→ Leestekst
▬▬▬▬▬▬▬▬▬▬

Gekoelde Lunch: Bij TSO de Springplank is er de mogelijkheid om het lunchpakket van de kinderen gekoeld te bewaren tijdens de ochtend. Bij TSO de Springplank komen maximaal 50 kinderen per dag, dus dit is een relatief kleine TSO in vergelijking tot andere TSO`s. Hierdoor is zoiets goed te organiseren. Een koelkast is voldoende voor alle lunches en het uitdelen van de lunch gaat relatief snel. Deze koelkast staat in de ruimte van NSO de Zevensprong, daar waar de kinderen uiteindelijk ook eten. De TSO wil hiermee een bijdrage leveren aan een goede en gezonde lunch voor de kinderen die gebruikmaken van de TSO. Het signaal wat wordt afgegeven aan ouders is het belang van een goede en vooral gezonde voeding, die aan bepaalde kwaliteitsnormen voldoet. Ouders kunnen nu kiezen uit een breder assortiment aan lunchproducten die buiten de koeling al gauw zouden bederven (denk aan zuivel en vleeswaren). Het is noodzakelijk dat de naam van het kind op de trommel en de beker/ het pakje drinken staat, om te zorgen dat iedereen om 12.00u netjes zijn lunch krijgt. Ook moeten ouders de lunch gescheiden van het 10-uurtje meegeven, anders eten kinderen alles al om 10 uur op en hebben ze niks meer tegen de tijd dat ze bij de TSO aan tafel gaan. Ook de rol van de leerkracht speelt een doorslaggevende rol, want in hun drukke agenda is het soms moeilijk om tijd vrij te maken om hier extra aandacht aan te besteden. De gekoelde lunch is een extra service van Vlietkinderen die bij TSO de Springplank prima werkt, we krijgen van veel ouders positieve signalen. Ook al blijft de kleffe boterham met lauwe limonade bij veel kinderen toch favoriet, ouders kunnen nu makkelijker kiezen voor gezonde groeten en fruit en een gevarieerd scala aan versproducten, kortom een lunch die past binnen het gezonde en verantwoorde voedingsbeleid van Vlietkinderen.

▬▬▬▬▬▬▬▬▬▬

→ Opdrachtomschrijving
Schrijf alsjeblieft een vervolg op de tekst over de gekoelde lunch bij TSO de Springplank, aansluitend op de laatste zin.

→ Gegevens
▬▬▬▬▬▬▬▬▬▬

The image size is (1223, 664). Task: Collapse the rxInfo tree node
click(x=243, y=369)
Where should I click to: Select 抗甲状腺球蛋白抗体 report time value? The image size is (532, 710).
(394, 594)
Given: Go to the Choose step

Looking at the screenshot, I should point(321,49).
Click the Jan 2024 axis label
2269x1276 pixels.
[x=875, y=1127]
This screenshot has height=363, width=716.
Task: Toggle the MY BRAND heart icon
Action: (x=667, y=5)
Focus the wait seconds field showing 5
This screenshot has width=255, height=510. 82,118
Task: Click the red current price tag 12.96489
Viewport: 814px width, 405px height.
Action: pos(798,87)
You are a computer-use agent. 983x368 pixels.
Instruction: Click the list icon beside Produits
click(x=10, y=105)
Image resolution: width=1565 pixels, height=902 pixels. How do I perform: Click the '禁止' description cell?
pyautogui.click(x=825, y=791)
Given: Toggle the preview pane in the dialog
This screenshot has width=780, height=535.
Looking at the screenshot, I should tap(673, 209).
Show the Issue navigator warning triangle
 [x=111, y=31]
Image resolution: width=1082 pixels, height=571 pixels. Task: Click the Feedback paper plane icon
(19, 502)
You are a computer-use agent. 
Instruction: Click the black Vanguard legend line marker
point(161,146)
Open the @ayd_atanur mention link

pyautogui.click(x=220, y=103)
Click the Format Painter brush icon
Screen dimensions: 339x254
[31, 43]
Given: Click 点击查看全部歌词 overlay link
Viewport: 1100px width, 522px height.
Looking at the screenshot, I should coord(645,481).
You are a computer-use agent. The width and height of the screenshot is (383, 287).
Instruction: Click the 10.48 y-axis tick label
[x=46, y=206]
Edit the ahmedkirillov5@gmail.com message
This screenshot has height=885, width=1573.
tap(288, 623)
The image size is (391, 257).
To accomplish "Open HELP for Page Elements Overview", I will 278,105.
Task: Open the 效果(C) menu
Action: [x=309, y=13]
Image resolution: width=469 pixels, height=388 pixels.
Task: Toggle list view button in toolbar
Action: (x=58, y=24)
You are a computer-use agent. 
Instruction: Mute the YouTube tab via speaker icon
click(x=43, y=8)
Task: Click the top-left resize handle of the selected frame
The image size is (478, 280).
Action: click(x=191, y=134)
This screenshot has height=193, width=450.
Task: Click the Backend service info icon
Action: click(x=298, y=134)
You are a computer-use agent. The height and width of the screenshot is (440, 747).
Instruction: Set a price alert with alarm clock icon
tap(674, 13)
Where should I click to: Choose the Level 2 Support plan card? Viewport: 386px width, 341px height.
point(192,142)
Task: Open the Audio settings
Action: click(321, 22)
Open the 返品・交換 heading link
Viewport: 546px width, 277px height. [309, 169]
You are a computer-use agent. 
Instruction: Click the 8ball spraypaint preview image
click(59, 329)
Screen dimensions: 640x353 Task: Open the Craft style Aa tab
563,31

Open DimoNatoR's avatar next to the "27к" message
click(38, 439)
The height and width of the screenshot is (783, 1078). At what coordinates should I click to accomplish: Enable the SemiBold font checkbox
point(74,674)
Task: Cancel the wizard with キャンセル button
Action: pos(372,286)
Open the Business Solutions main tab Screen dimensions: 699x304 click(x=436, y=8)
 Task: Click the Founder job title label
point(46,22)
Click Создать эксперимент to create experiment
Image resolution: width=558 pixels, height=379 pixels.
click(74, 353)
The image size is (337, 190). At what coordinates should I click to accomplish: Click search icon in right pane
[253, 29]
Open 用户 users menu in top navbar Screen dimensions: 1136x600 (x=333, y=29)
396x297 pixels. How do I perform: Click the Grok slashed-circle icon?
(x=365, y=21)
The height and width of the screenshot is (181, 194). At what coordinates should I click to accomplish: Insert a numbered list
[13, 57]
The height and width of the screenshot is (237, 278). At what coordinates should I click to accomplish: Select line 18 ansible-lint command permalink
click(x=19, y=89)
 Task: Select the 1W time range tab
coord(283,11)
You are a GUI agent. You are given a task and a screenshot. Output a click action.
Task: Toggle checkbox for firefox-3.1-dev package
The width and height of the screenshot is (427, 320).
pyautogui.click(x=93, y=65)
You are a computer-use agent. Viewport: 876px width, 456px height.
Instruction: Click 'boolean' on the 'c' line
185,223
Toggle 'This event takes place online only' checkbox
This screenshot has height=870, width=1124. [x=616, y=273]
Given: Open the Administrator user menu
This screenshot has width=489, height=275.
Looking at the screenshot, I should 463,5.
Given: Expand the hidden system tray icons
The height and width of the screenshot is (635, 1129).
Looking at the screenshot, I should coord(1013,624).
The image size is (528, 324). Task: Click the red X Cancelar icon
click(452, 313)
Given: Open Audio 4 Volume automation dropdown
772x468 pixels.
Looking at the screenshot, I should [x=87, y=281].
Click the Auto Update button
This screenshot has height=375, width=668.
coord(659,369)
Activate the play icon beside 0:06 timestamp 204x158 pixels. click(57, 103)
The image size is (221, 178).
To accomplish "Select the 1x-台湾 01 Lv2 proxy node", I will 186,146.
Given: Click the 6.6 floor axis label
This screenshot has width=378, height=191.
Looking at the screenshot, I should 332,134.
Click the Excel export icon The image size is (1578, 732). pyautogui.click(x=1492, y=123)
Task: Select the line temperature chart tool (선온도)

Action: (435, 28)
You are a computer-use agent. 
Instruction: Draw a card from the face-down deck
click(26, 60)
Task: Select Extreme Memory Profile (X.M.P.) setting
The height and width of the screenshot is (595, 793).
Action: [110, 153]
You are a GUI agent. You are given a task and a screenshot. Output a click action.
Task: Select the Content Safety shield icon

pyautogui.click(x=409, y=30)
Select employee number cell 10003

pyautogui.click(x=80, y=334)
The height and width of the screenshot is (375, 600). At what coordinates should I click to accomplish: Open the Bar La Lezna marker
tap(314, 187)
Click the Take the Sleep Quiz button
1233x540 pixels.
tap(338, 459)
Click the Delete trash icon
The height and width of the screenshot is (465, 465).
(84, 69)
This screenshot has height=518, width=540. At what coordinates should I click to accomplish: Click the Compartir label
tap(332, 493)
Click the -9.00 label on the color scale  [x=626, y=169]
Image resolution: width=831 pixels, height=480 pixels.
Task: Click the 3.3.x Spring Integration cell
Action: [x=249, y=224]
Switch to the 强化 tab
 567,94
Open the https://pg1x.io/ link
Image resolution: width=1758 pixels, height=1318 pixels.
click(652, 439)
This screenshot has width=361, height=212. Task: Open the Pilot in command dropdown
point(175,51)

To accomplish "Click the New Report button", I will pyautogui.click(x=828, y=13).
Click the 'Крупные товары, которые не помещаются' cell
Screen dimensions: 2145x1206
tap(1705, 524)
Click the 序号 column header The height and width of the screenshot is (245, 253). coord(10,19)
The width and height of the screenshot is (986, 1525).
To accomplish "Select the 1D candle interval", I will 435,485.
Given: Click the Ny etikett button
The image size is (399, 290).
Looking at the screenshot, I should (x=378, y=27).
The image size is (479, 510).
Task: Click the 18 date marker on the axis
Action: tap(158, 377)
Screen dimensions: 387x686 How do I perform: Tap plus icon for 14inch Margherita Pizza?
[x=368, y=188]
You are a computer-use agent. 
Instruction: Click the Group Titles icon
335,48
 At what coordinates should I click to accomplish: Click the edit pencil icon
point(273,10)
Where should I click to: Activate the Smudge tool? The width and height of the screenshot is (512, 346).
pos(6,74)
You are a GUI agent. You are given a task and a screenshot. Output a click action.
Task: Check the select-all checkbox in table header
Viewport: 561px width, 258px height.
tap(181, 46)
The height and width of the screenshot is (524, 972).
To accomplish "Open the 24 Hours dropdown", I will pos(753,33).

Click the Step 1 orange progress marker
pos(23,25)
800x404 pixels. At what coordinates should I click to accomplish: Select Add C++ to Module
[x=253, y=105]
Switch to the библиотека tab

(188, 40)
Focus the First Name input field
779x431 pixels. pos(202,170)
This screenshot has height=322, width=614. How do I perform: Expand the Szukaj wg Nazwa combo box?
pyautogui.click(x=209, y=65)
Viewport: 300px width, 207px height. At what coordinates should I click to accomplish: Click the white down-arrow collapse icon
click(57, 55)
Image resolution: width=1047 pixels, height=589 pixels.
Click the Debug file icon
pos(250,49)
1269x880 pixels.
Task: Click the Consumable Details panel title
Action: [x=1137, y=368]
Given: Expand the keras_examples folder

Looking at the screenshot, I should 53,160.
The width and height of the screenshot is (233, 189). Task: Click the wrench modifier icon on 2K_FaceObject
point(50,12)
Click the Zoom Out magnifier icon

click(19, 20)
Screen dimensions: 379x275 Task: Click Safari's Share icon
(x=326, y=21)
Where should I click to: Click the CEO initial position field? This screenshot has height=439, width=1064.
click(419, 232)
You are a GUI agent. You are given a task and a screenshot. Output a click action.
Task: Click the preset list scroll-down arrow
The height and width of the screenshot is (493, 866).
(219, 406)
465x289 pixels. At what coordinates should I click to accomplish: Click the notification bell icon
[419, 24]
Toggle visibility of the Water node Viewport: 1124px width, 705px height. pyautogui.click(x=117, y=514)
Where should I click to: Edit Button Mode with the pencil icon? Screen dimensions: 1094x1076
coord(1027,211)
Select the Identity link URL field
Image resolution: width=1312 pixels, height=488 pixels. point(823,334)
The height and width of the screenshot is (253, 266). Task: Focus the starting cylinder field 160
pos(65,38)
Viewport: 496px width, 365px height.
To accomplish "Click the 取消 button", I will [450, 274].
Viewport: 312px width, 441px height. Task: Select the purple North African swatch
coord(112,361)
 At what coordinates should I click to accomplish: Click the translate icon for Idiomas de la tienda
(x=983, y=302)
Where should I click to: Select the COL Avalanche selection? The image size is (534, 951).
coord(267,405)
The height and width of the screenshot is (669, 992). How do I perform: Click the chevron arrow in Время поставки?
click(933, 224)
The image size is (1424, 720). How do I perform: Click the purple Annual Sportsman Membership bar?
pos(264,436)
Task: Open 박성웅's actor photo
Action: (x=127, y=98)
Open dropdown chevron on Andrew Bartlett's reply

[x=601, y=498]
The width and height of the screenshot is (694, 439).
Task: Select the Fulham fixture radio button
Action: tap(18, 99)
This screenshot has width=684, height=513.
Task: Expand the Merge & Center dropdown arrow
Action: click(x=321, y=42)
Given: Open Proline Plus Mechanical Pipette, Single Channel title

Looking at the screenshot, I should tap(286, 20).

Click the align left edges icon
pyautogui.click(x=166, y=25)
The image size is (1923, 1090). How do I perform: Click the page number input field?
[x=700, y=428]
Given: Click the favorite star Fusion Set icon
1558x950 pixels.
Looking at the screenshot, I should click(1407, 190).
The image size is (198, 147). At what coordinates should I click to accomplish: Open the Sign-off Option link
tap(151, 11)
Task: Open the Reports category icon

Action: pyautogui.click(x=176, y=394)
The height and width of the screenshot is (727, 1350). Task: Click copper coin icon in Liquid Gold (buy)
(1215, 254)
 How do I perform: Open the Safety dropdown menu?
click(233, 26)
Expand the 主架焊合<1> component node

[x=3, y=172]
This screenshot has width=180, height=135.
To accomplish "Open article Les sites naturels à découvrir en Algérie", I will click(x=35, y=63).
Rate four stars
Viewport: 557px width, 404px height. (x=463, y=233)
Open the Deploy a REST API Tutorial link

▬▬▬▬▬▬▬▬▬▬

→ Uitwerking opdracht
Regels en afspraken: De Springplank heeft gedragsregels opgesteld voor de TSO. Deze zijn in te zien op de locatie. Basisregel voor gedrag zijn: JE MAG ELKAAR NIET STOREN DOOR JE GEDRAG HOUDING OF TAALGEBRUIK EN VOOR GROOT EN KLEIN ZULLEN WE AARDIG ZIJN Ook heeft de Springplank pleinregels opgesteld voor het kleuterplein en voor de bovenbouw. Handhaving
1. Regels uitleggen We leggen aan het begin van het jaar duidelijk de regels uit. Er wordt ook uitgelegd wat er gebeurt als de kinderen zich niet aan de regels houden (zie beleid Oeps-blad)
2. Waarschuwen
Als TSO-kinderen zich niet aan de regels houden, waarschuwt de TSO-medewerker maximaal 3x per middagpauze.
3. Bijsturen
Dit kan door middel van praten met het kind/de kinderen, even apart zetten op een stoel of buiten op een bankje. Als het echt niet goed gaat wordt een kind apart gezet of in een andere groep gezet. Bijvoorbeeld een kleuter naar een veel hogere groep en vice versa.
4. Sancties
Als een kind herhaaldelijk de regels overtreedt ontvangt het een zogenaamd Oeps-blad.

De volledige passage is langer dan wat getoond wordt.